Flannery burst and she boiled and she roared, sending Phoebe back a few steps and Sid's guitar screeching unelegantly. She stamped her feet and voiced her frustrations (the time, the dreariness, the social life and lack thereof) and burned with a ferocity she forgot she had. She'd long lost the memory of how emotionally charged she could get, for the last time that had happened, Flannery had been locked in a fierce battle with the former champion. She'd cried and prayed and wished and shouted her heart out for her pokémon and – and where had all those emotions and meaningful instances gone? She frowned and realised that competitive battles had lost their spark for her with her current lifestyle.
When she calmed down, she slumped her shoulders and exhaled loudly. Her Elite Four parted to let her walk through, and they regarded her with different looks and fresh assumption, almost like newly found respect.
The first person she called up was Steven, whispering into the receiver as if telling a dire secret.
"I did it."
"I knew you could."
Drake finally allowed her to have off-days and dates. And while Phoebe and Sid cheered her on in an embarrassing way, Glacia curtly reminded her not to get caught up in fairytale emotions in the spur of the moment.

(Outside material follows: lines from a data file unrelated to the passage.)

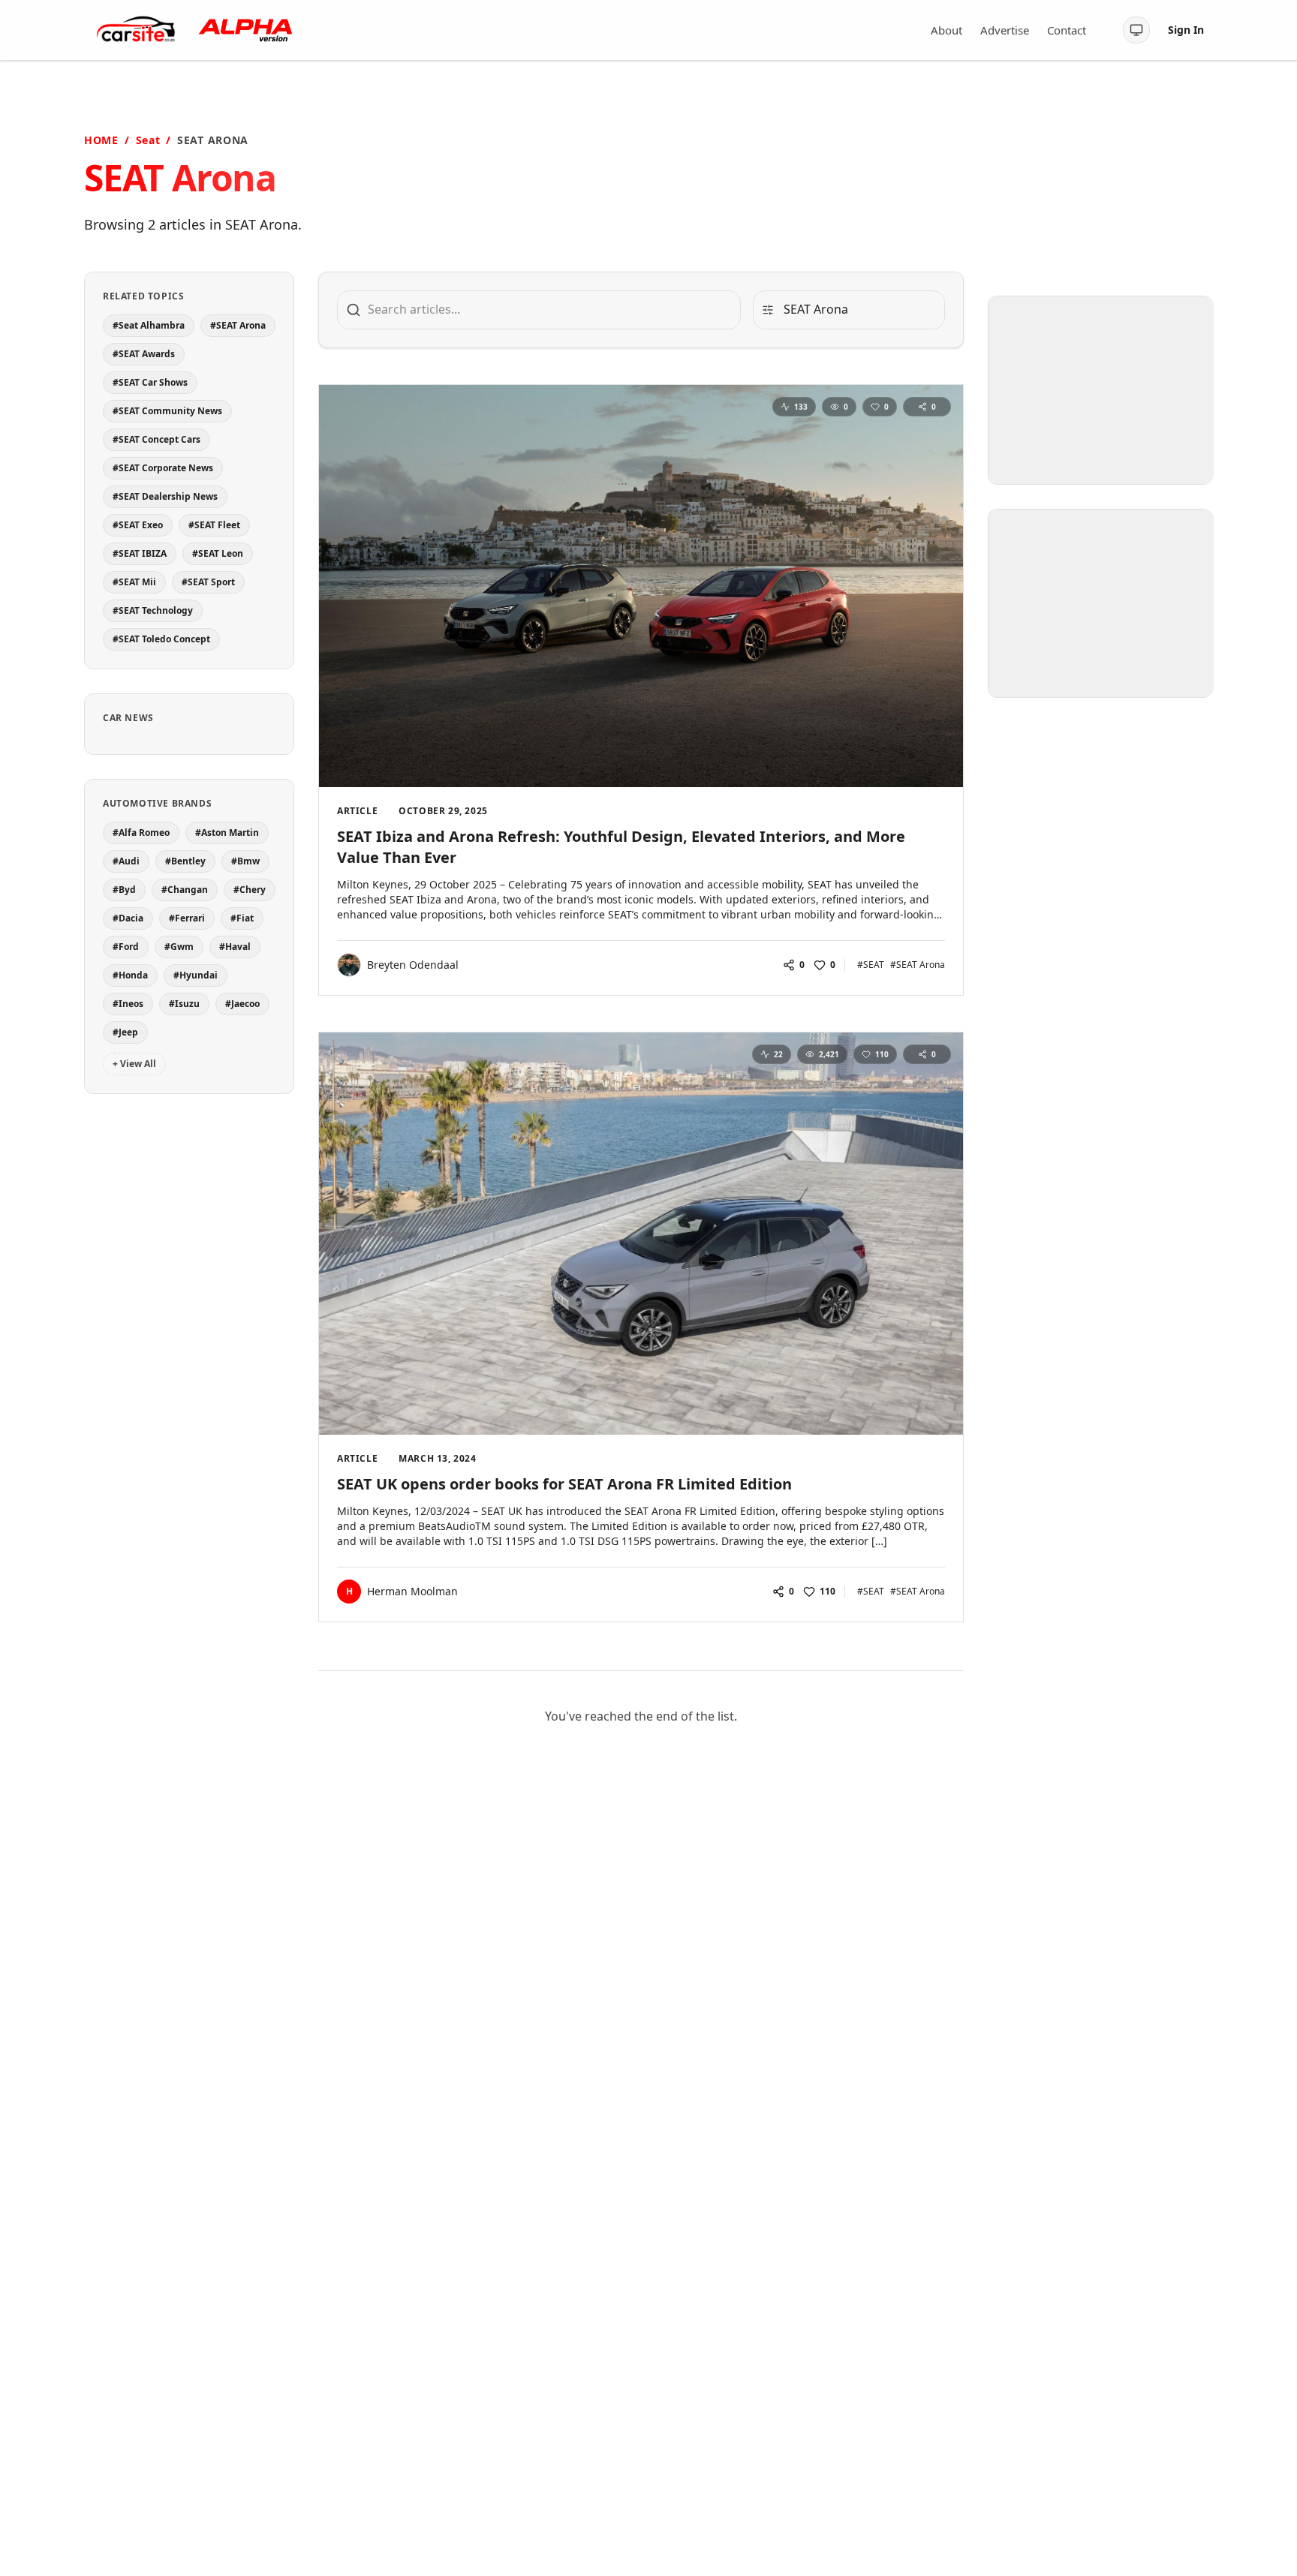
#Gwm (179, 946)
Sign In (1186, 30)
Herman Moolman (412, 1591)
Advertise (1004, 30)
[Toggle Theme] (1136, 30)
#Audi (126, 861)
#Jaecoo (242, 1003)
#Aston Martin (227, 832)
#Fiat (242, 918)
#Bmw (245, 861)
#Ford (126, 946)
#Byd (124, 889)
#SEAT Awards (144, 353)
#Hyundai (195, 975)
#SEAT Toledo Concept (161, 639)
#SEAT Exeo (138, 525)
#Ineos (128, 1003)
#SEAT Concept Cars (156, 439)
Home (101, 140)
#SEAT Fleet (214, 525)
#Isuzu (184, 1003)
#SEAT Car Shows (150, 382)
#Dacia (128, 918)
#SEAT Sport (208, 582)
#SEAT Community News (167, 410)
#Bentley (185, 861)
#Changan (184, 889)
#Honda (130, 975)
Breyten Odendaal (413, 964)
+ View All (134, 1063)
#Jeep (125, 1032)
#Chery (249, 889)
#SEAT (870, 965)
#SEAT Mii (134, 582)
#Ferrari (187, 918)
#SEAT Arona (238, 325)
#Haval (235, 946)
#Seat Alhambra (149, 325)
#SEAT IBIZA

"Shouldn't you be at the pokémon league?" was always the first thing Steven spoke after he invited her into his gym. Apart from that, Flannery found her trips to Lavaridge refreshing and otherworldly, it kept her from losing the small grasp she had on her sanity and reality in itself. The town reminded her of the wonder of society and the stunning beauty of nature in its untouched, most primitive form. She scarcely felt that she belonged rightfully in Lavaridge, rather than at the pokémon league with the automatic doors and the plastic smell of the air conditioning.
"I think you'd be more fitting as the champion." Flannery would sometimes say quite vacantly, as if pondering at the possibility of situations that would never occur. Steven had already stated that he wouldn't want to leave the town with all its natural beauty and sites to excavate the rarest, most beautiful rocks. She had smiled and touched his shoulder whenever he reasoned like that, and whenever they drifted into their own corner of the world, she felt safe and human. It could happen anywhere, and she liked to perch her cheek on her right hand as she slouched over a table of a small restaurant or a quaint cafe that was cosy and fitting in the little town.

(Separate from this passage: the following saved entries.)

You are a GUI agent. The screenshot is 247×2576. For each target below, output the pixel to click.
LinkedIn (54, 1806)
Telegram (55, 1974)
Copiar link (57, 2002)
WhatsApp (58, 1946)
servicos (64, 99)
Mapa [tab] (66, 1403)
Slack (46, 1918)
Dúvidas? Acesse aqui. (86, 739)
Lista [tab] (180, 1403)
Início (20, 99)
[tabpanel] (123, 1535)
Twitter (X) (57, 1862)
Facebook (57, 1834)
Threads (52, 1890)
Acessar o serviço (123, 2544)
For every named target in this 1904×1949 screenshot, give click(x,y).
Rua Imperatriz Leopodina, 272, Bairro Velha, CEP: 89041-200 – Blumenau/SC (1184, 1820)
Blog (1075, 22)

"Really? I can't imagine myself being up there at the top," Steven chuckled politely in response (like he always did), staring over his cup of dark coffee and her strawberry fruit punch, gaze teasing her face and the eyes her large sunglasses concealed. Flannery nodded her head, feeling the weight of the shawl around her neck. Still, she couldn't get rid of the image of him wearing the champion's cloak and standing like a picturesque hero in the final room of the League. She closed her eyes and took in the scent of the thick spring air, and imagining Steven against the backdrop of the mountains didn't seem that odd as well. (So she quietly slipped herself beside him in that never-paradise.)
They sipped their drinks and held hands secretly under the table; and it almost felt as if she was just an awkward nineteen-year old in love.